No one’s getting out of here alive. No one.”

“Oh, geez, spoiler warnings.”

He pulls the knife away from my throat.

“Ah, see? That’s progress, that’s some definite progress!”

He pushes it towards my guts.

“See, that’s a step backwards. We’re never gonna get anywhere at this point.”

He thrusts it in, and just as you wince and turn away from the screen-

– The doctor calmly slashes the straitjacket open, letting my arms free.

“… You do realize there was a button, like, right here, right?”

Or hey, maybe all the straitjackets in the future are specifically designed to require complicated knife play. Would make working with crazy people a lot funnier!

My new doctor buddy points out that my RIG is red, and- oh yeah, I guess I forgot to mention that! See, apparently in the future, all of our spines have been replaced with fluorescent tubing that can somehow perfectly quantify health. Not only has somebody figured out a hypothetical scoring system to rank up “internal bleeding”, “brain tumour”, and “stubbed toe” all on the same chart, but they also had the bright fucking idea of sticking it on people’s backs! What, do people has eyes on the back of their heads in the future?

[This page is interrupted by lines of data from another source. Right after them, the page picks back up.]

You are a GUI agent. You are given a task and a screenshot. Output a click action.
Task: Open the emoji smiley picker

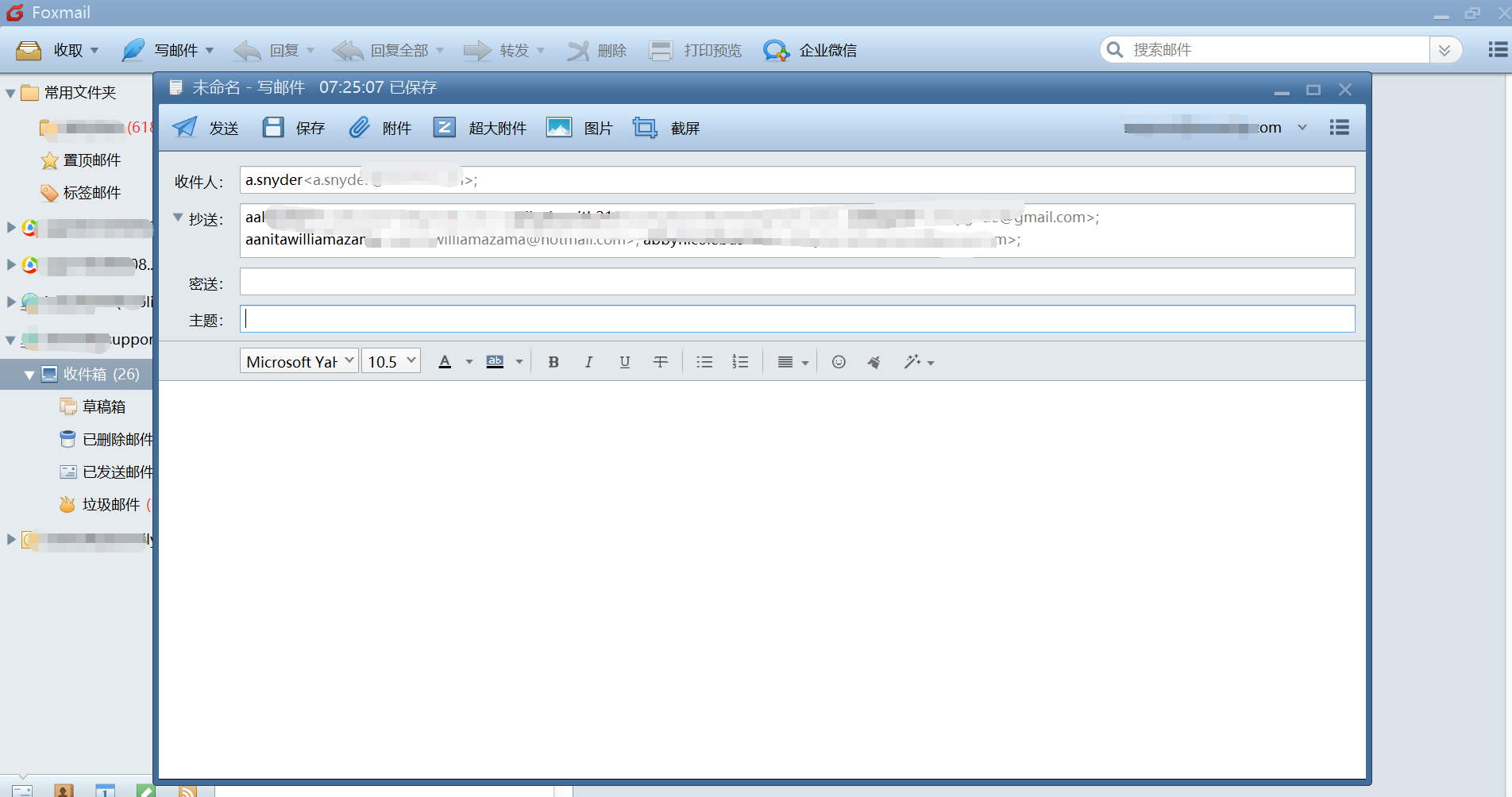click(x=839, y=362)
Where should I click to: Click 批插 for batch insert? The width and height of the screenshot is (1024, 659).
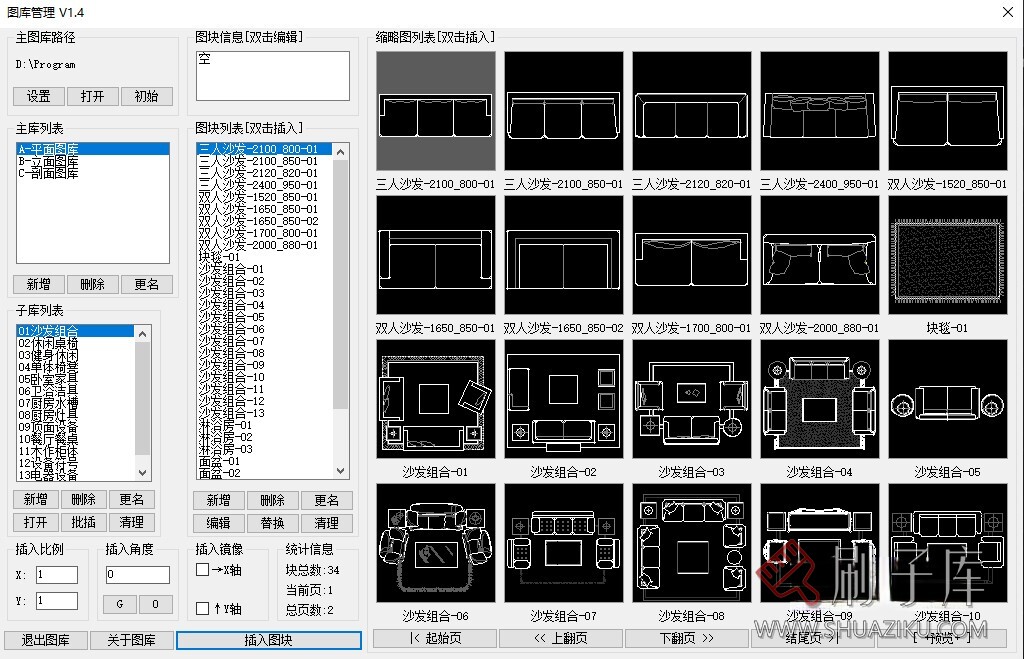point(83,521)
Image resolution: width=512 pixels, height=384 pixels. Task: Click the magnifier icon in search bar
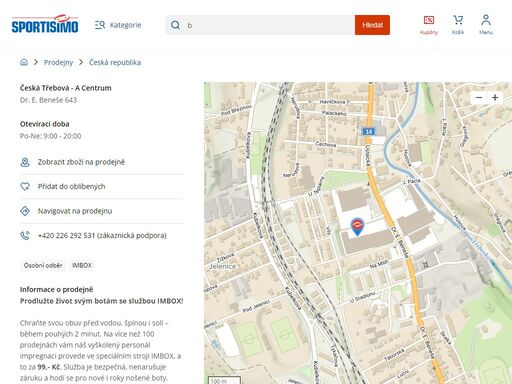pos(175,25)
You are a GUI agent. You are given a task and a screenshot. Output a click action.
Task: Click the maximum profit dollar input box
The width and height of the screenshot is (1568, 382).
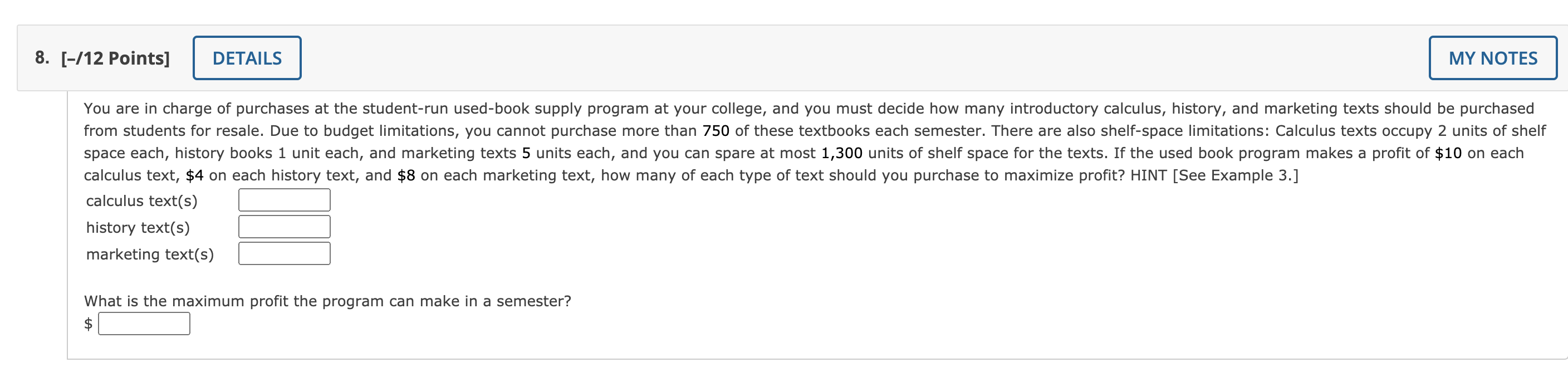[144, 324]
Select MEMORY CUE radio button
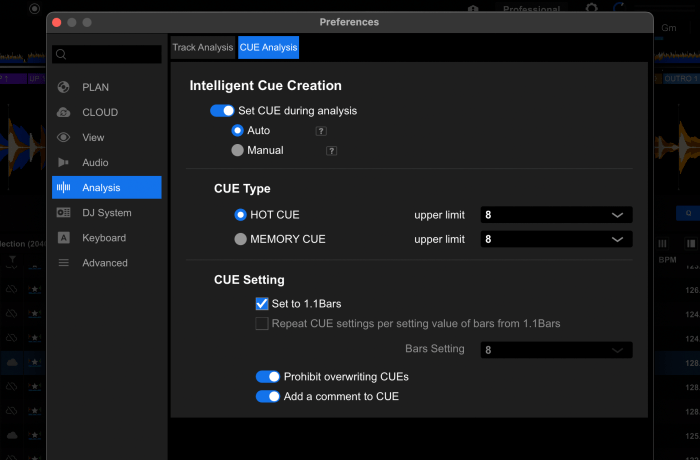This screenshot has width=700, height=460. (x=240, y=239)
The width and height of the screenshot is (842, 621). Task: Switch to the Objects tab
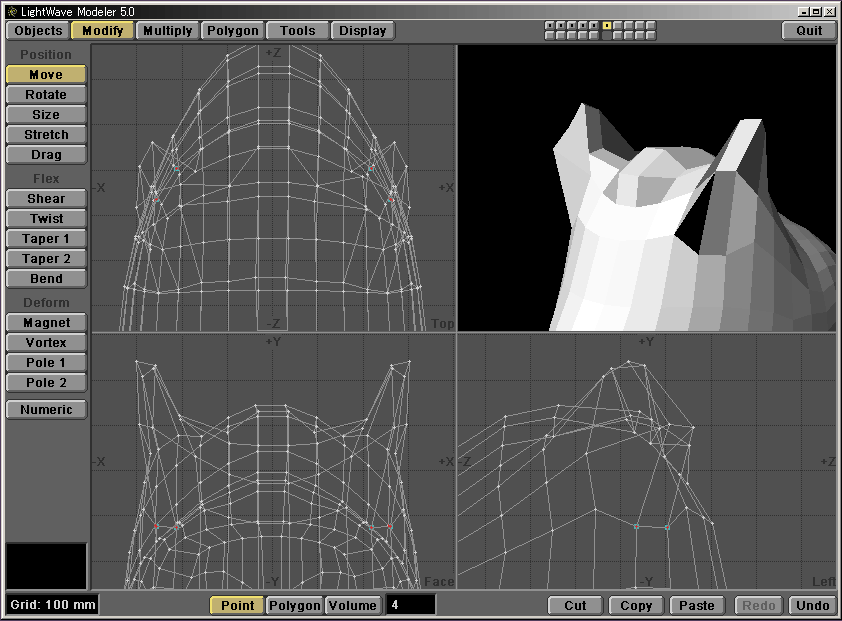(x=38, y=30)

(Somewhere, Jack Johnson is weeping tears of joy.)

Anyway, I head over and grab a health pack to get everything shiny again, as well as a flashlight, before turning around to my new buddy… just as he slits his throat and sprays blood over the whole rooms.

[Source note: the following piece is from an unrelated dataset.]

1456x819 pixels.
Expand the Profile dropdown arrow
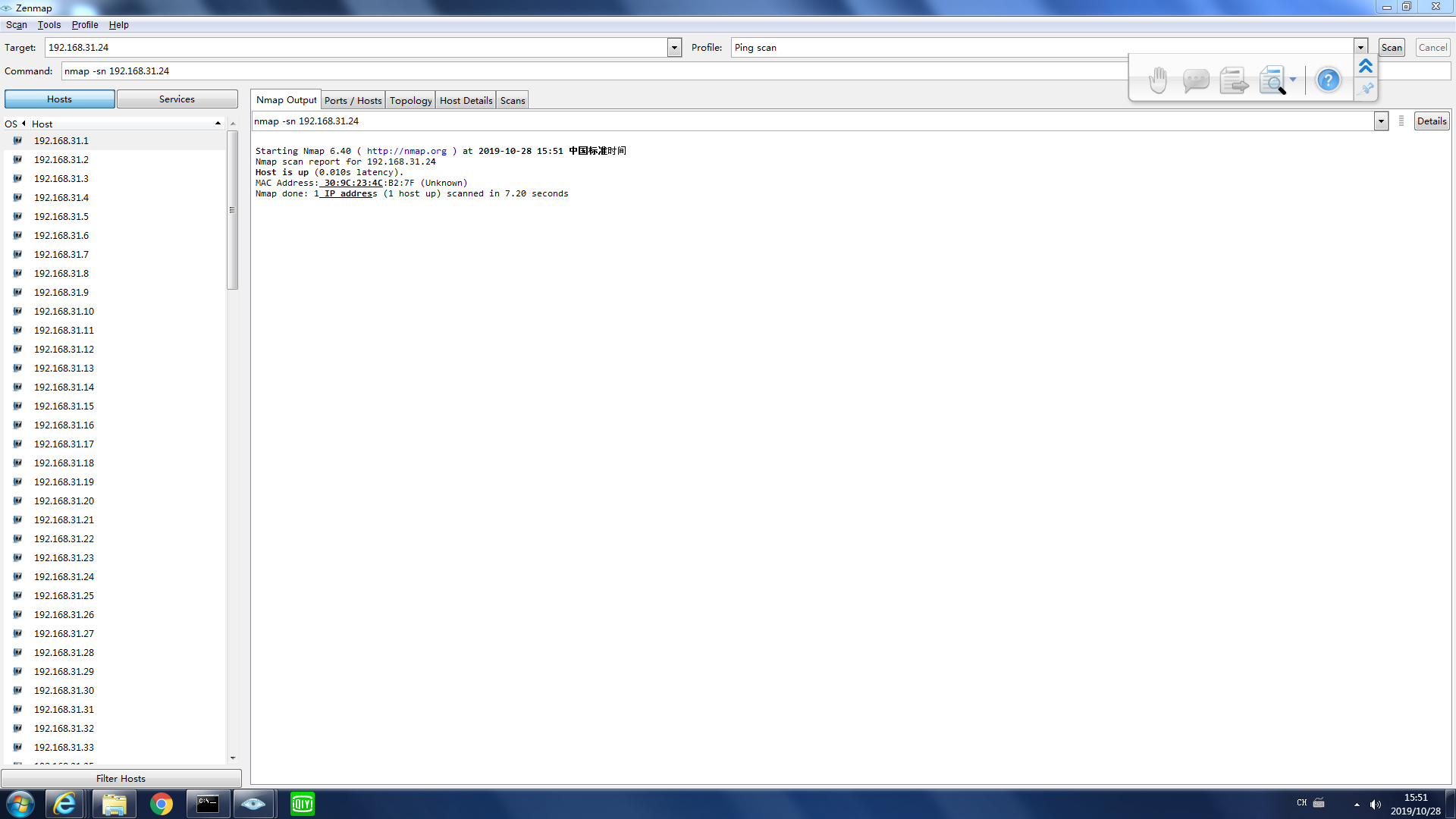click(1360, 48)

“Oh fuck oh fuck oh fuck oh fuck- see, this is why we can’t have nice things!”

You know, I’m starting to wonder… In the four minutes since he’s woken up, Isaac Clarke has met four people: One is a zombie, two are skewered slabs of meat, and one just slashed his own throat. Have I just assumed I’m being badass Clarke? Is he not actually some kind of bookworm badass? Instead, he’s some kind of eldritch abomination who can kill people just by being there?!

This is worrisome.

Pictured: Isaac Clarke, Walking Nightmare.

After stomping on the body a couple times, just to see what shakes loose, I head over to the elevator, only for my on-board radio to start speakin’ up. Some white chick suddenly appears on screen, acting as if this is some sort of webcam as she tries to shimmy around for the best view. “Isaac! Isaac Clarke, are you there?”

“Yes, he’s here. Who’s asking?”

“I’m Daina, I’m the one who rescued you!”

“… Well, the one who rescued me was a black guy who now currently lacks most of his face, thanks to an impromptu headbutt. What the hell’s going on, Daina?”

“You have unique form of dementia, Isaac, you picked it up on the Ishimura! It’ll kill you unless you can get to me!”

“Oh, because of fucking course. Not as if I tore apart a whole fucking ship full of fucking Necromorphs, no no, a bit of fucking wacko got lodged in my skull, and that’s what’s gonna put me down. Jesus christ, I’m going to turn in to pure thought, travel back in time, and just eat the damn thing.”

“… Wait, what-”

“Look, are you the person in this conversation who’s won both the Guinness World Record and Nobel Peace Prize in cunnilingus? Now shush up, and send me the co-ordinates so I can get there and kill you quicker.”

“… Wait, what-“

I said shush up!”

“I got places to go, people to headbutt!”